When considering robustness or invariance across trainings environments, the question arises how the ability to infer causal structure and the generalisation performance to unseen environments depend on the number of training environments. While first attempts have been made to theoretically understand that relation [87, 21], most of the underlying questions are still open. We believe that an answer would depend on the strength of the interventions, the sample size, the complexity of the model class and, possibly, properties of the (meta-)distribution of environments.

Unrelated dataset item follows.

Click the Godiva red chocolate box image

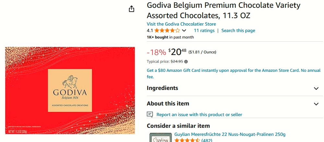click(70, 90)
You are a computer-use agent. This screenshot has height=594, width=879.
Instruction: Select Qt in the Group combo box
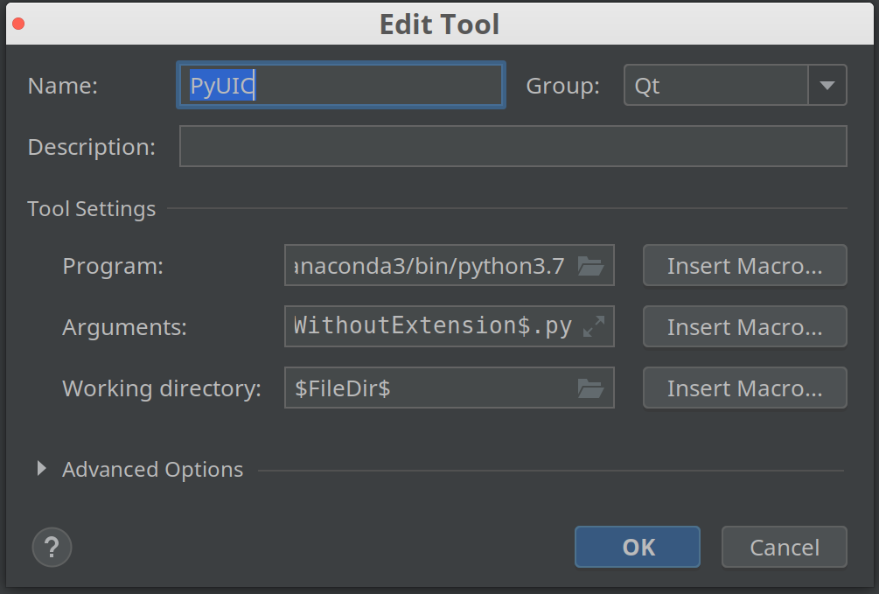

We believe that advancements regarding the errors-in-variable problem may have important implications for cognitive neuroscience. Nowadays, we can obtain neuroimaging measurements at various spatial and temporal resolutions using, among others, fMRI, MEG and EEG, positron emission tomography, or near-infrared spectroscopy [31, 81]. Yet, all measurement modalities are imperfect and come with different complications. One general problem is that the observations are corrupted by measurement noise. The errors-in-variables problem complicates even classical regression techniques where we wish to model $Y\approx\beta X^{*}+\epsilon$ but only have access to observations of a noise-corrupted $X=X^{*}+\eta$ [92]. This inevitably carries over and hurdles causal inference as the measurement noise spoils conditional independence testing, biases any involved regression steps, and troubles additive noise approaches that aim to exploit noise properties for directing causal edges and methods testing for invariance. First steps addressing these issues in the context of causal discovery have been proposed by [124, 8, 91].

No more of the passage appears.